BIMCO Shipping Number of the Week
Preliminary shipping data from Oceanbolt shows a 1.7% y/y drop in Chinese iron ore import volumes in August. The volumes are, however, the highest since January and follow a 3.1% y/y increase in July. Year-to-date, Chinese iron ore imports are down 3.3% y/y, making up around 20% of global dry bulk volumes, but could be in for a bounce, benefitting the struggling Capesize segments.
On 26 August, China’s State Council announced new stimulus measures targeting infrastructure. Quotas for infrastructure spending by its banks were increased by CNY 300 billion (USD 87 billion), on top of a previous CNY 300 billion in June.
Bloomberg estimates that CNY 6.8 trillion (USD 1 trillion) in government funds are now available for future construction projects. Total spending could end threefold higher when including associated corporate funding.
Description automatically generated
“We remain positive that demand from infrastructure projects should improve in the coming months, supported by China’s policies. However, China’s real estate crisis will remain an obstacle to iron ore and steel demand,” says BIMCO’s Chief Shipping Analyst, Niels Rasmussen.
The Chinese housing market is currently plagued by high debt among developers, a drop in sales, falling housing prices, and an increase in mortgage payment defaults. Residential housing accounts for 10-12% of China’s GDP and is one of the main uses of steel in China. A return to growth in iron ore imports will be heavily dependent on a stabilisation of the housing market.

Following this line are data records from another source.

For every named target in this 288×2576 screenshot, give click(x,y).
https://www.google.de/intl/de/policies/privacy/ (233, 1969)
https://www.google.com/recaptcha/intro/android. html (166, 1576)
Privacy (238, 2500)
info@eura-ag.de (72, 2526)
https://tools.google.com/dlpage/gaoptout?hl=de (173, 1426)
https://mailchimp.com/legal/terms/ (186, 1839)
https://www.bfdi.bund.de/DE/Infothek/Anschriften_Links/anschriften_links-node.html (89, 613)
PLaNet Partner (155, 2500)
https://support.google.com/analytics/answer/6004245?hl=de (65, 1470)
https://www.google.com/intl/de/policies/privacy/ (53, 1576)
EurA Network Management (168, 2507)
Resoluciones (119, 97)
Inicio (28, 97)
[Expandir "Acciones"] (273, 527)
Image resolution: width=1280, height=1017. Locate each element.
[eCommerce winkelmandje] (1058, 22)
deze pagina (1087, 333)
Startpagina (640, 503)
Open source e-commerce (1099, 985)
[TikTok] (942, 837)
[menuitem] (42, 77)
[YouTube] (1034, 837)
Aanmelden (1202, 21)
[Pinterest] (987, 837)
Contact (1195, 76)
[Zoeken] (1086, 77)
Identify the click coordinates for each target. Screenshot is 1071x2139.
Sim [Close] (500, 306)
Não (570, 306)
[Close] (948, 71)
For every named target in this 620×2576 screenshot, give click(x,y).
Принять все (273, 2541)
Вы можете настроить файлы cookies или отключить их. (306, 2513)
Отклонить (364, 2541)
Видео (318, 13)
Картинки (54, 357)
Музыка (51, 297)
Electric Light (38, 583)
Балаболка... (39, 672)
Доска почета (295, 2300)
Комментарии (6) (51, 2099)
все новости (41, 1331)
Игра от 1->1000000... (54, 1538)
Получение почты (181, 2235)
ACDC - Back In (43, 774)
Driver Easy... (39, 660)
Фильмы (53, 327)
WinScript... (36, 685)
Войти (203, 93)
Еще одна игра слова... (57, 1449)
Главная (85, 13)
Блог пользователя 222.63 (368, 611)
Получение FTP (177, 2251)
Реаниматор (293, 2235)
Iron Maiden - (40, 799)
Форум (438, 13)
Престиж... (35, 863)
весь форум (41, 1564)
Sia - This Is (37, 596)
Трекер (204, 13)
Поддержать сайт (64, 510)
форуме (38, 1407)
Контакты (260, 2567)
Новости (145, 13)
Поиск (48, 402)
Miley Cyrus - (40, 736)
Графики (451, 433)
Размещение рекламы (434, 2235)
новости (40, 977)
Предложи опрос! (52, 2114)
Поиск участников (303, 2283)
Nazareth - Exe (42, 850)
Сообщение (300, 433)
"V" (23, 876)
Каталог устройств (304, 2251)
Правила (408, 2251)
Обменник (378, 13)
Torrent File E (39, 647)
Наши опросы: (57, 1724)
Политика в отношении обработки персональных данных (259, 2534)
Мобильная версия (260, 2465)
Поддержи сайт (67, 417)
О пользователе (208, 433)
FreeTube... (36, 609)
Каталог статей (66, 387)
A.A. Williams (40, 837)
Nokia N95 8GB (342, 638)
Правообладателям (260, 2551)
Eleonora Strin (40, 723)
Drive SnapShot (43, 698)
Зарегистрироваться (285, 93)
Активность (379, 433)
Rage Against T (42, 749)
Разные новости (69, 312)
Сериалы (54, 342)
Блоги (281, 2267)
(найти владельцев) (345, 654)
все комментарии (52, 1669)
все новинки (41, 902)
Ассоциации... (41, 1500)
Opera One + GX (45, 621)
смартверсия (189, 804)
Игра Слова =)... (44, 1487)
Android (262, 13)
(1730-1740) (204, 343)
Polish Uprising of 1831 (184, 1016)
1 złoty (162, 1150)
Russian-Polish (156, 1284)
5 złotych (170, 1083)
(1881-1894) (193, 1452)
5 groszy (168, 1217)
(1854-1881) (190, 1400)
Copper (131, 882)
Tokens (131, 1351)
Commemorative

“China’s zero COVID policy has greatly affected business and consumer confidence in 2022 and that is clearly visible in the sluggish housing market. Any new and prolonged large-scale lockdowns could, however, threaten a recovery in the housing market and thereby a rise in demand for iron ore. The recent lockdown in one of China’s biggest cities, Chengdu, is proof that risks to recovery remain,” says Rasmussen.
“A recovery would be a boon for especially Capesizes that have recently suffered an 85.5% drop in the Baltic Exchange Capesize Index due to increased supply following a reduction in congestion.”